* _Exercise aim_:
In the talent management text, what did one leading third sector organization design to help managers hold talent conversations?

But there are six principles that organisations can adopt to make a real difference in talent management terms in order to ensure that they select, develop and retain their best performers and future leaders.
 
1 Be in the Know
 
Are you aware of the talent that your business cannot afford to lose? Do you know such individuals as well as your competitors’ head hunters do?
 
The message is clear – keep in touch with your talent on a regular basis. Talent managers would benefit from deploying some of the characteristics of the world’s best executive search firms.
 
2 Keep dialogue going
 
Do the people that you can’t afford to lose know just how much you value them?
 
It is said that great talent managers are not just familiar with people but know them intimately (Charan and Conaty, 2010).
 
One leading third sector organisation found that by designing a ‘talking talent toolkit’, managers had the resources to distinguish between a ‘performance conversation’ and a ‘talent conversation’. This provided a practical means for leaders and managers to hold conversations with employees to help them truly understand each individual’s future aspirations and desires.
 
3 Align talent to business challenges
 
Is your top talent aware of your business strategies and realities?
 
One of the best ways that organisations can develop their talent pipelines is by encouraging such people to work on ‘real’ business issues and challenges.
 
Although current job performance is not necessarily a predictor of future potential, ensuring that high-performers are given goals and objectives that are stretching and aligned to business imperatives is key to ensuring they have the opportunity to demonstrate their talent and strengths within different contexts.

* _Listing_:
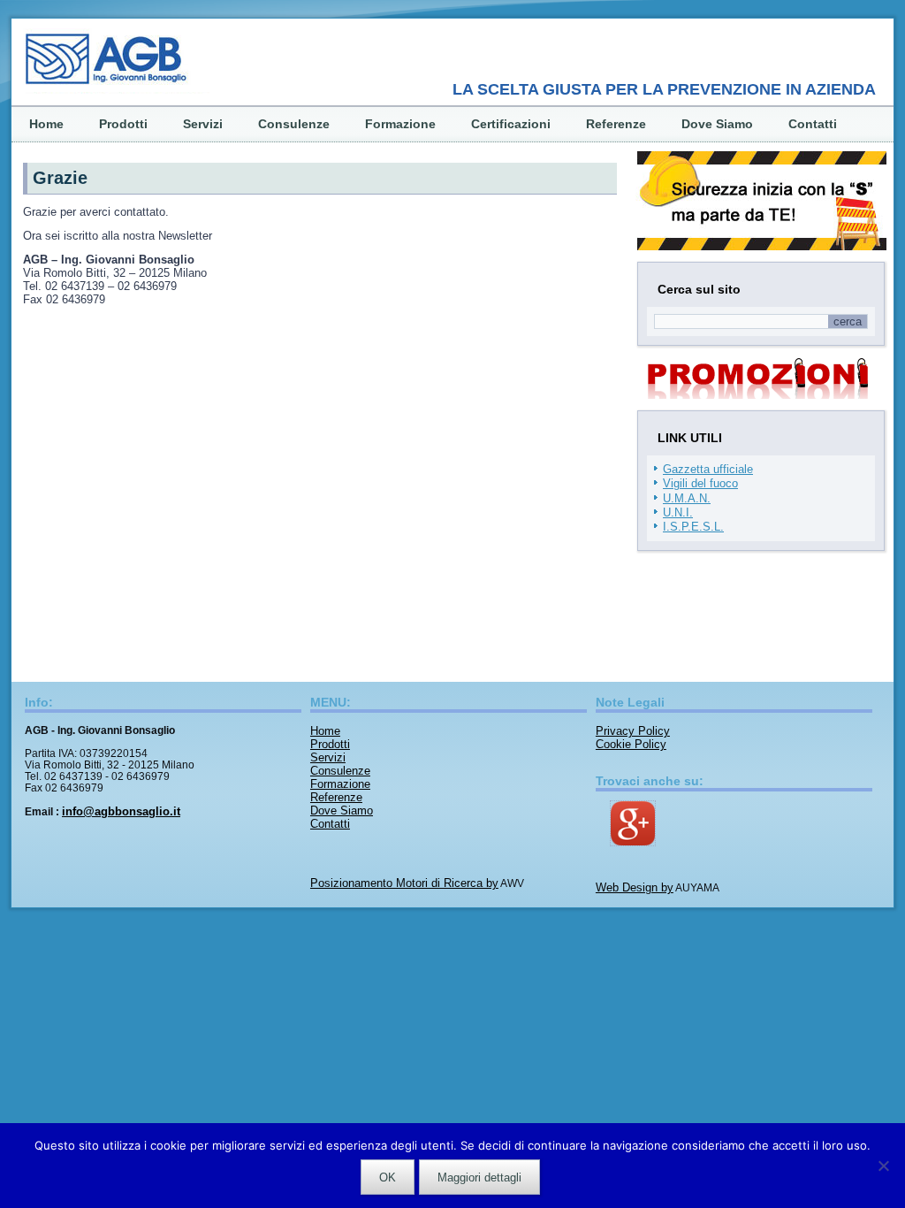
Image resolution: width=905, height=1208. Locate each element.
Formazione (400, 124)
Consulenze (294, 124)
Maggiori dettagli (479, 1177)
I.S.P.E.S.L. (693, 526)
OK (387, 1177)
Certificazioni (511, 124)
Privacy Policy (633, 731)
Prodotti (123, 124)
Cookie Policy (631, 744)
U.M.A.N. (687, 498)
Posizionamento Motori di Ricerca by (404, 883)
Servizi (203, 124)
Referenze (616, 124)
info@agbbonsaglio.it (121, 811)
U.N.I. (678, 512)
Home (46, 124)
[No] (883, 1165)
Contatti (812, 124)
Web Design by (634, 887)
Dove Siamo (717, 124)
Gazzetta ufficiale (708, 469)
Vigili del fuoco (700, 483)
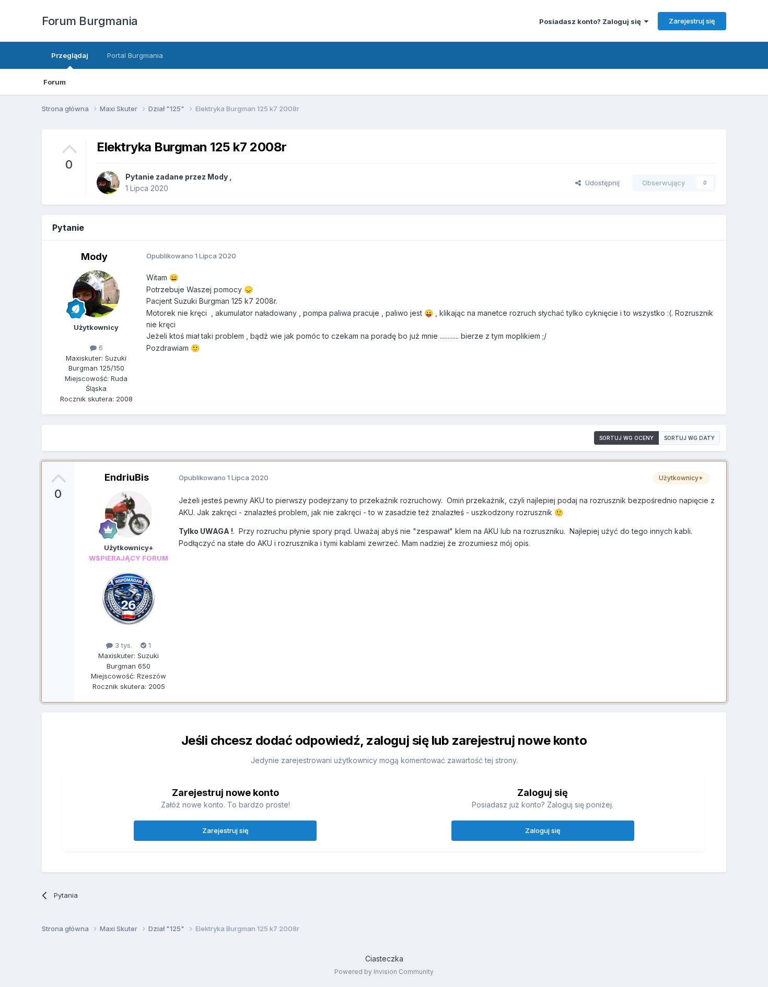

* _Solution_:
A "talking talent toolkit."